Can anyone give an old guy some help please?

Thank you
 

MrChips

Joined Oct 2, 2009
30,706
You have two parameters to contend with, slew and settling time.

Slew of 5V/μs means that it would take 4μs to change 20V. This is shorter than the settling time of 20μs and that is good.

Settling time means that it takes 20μs for the output to settle. You can send a new DAC value faster than this but it means signal integrity will suffer. Your output rate should be 1/20μs = 50kHz or lower.

The article defines bandwidth = 1 / (2 x settling time) = 25kHz
This is correct because of the sampling theorem. You need at minimum 2 samples per wave cycle in order to satisfy the Nyquist limit.

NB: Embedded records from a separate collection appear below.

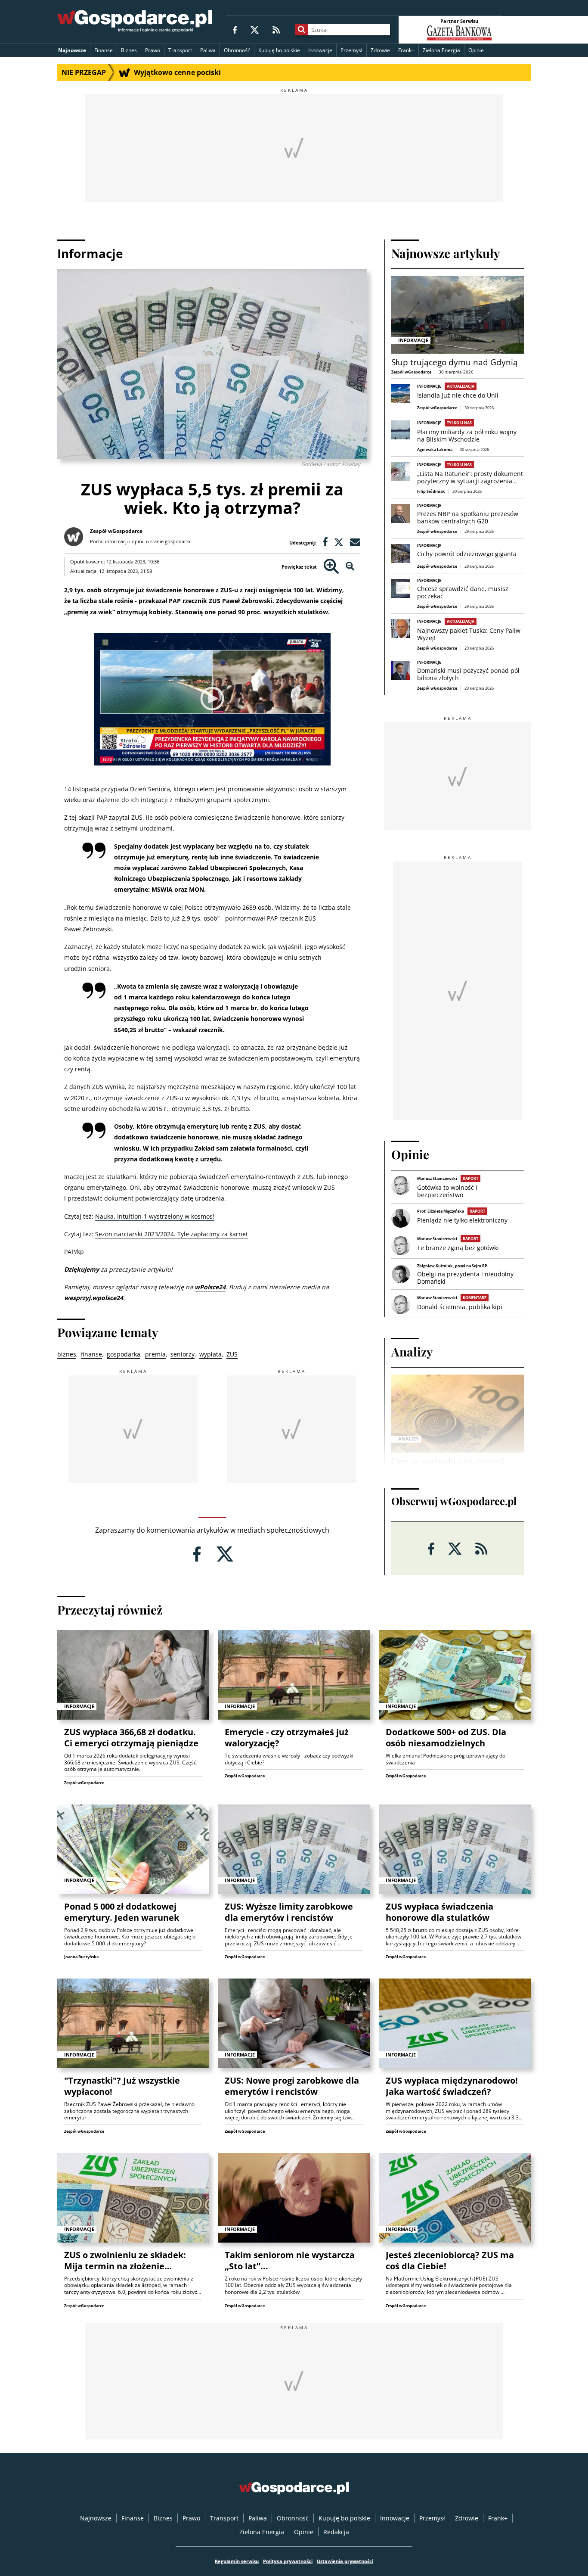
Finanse (103, 50)
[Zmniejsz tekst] (350, 567)
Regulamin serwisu (237, 2561)
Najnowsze (72, 50)
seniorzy (182, 1354)
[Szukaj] (301, 29)
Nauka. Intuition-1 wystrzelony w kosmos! (154, 1216)
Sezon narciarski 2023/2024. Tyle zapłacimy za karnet (171, 1234)
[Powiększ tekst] (331, 567)
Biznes (129, 50)
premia (155, 1354)
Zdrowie (380, 50)
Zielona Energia (441, 50)
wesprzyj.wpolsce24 (93, 1298)
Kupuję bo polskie (279, 50)
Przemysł (351, 50)
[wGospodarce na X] (255, 29)
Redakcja (336, 2532)
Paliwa (208, 50)
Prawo (152, 50)
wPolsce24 (210, 1287)
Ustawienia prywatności (345, 2561)
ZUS (232, 1354)
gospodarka (123, 1354)
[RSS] (276, 29)
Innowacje (320, 50)
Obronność (237, 50)
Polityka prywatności (288, 2561)
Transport (180, 50)
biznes (66, 1354)
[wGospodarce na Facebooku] (235, 29)
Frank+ (406, 50)
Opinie (476, 50)
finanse (91, 1354)
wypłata (210, 1354)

In other words, if your output rate is 50kHz, the highest frequency signal that you can generate is 25kHz. In reality, if you want to preserve signal integrity, the highest frequency would be 10 times lower than this, i.e. 2.5kHz.
 

Thread Starter

lindula

Joined Sep 23, 2016
94
You have two parameters to contend with, slew and settling time.

Slew of 5V/μs means that it would take 4μs to change 20V. This is shorter than the settling time of 20μs and that is good.

Settling time means that it takes 20μs for the output to settle. You can send a new DAC value faster than this but it means signal integrity will suffer. Your output rate should be 1/20μs = 50kHz or lower.

The article defines bandwidth = 1 / (2 x settling time) = 25kHz
This is correct because of the sampling theorem. You need at minimum 2 samples per wave cycle in order to satisfy the Nyquist limit.

In other words, if your output rate is 50kHz, the highest frequency signal that you can generate is 25kHz. In reality, if you want to preserve signal integrity, the highest frequency would be 10 times lower than this, i.e. 2.5kHz.
Hello, thank you very much for responding to my message. If you tried generating a 25Khz sinewave what you you expect to see on the o-scope? I assume that if you wanted 2.5Khz sinewave then it would look very good.

Comments please?
 

MrChips

Joined Oct 2, 2009
30,706
Assuming that your sampling rate is 50kHz, your samples are spaced every 20μs.
Therefore you have only two samples per cycle. Your output would be a 25kHz square wave.

If you want to generate a 25kHz sinewave you would need to output at least 10 or 20 points per cycle.
That is, you need a faster DAC with setting time of 2μs or shorter.